### WHAT TO WORK ON
Exactly the lines from the one containing "The height and" through the end of the data below are to be reproduced, and nothing besides them.

### MATERIAL FOR THIS TASK
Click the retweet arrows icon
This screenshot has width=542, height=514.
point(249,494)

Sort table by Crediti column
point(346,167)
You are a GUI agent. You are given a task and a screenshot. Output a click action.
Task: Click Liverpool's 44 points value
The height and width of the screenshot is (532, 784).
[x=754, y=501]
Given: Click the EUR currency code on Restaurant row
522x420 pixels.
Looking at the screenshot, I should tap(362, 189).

### TASK ANSWER
The height and width of the screenshot is (532, 784).
[x=754, y=501]
Given: Click the EUR currency code on Restaurant row
522x420 pixels.
Looking at the screenshot, I should tap(362, 189).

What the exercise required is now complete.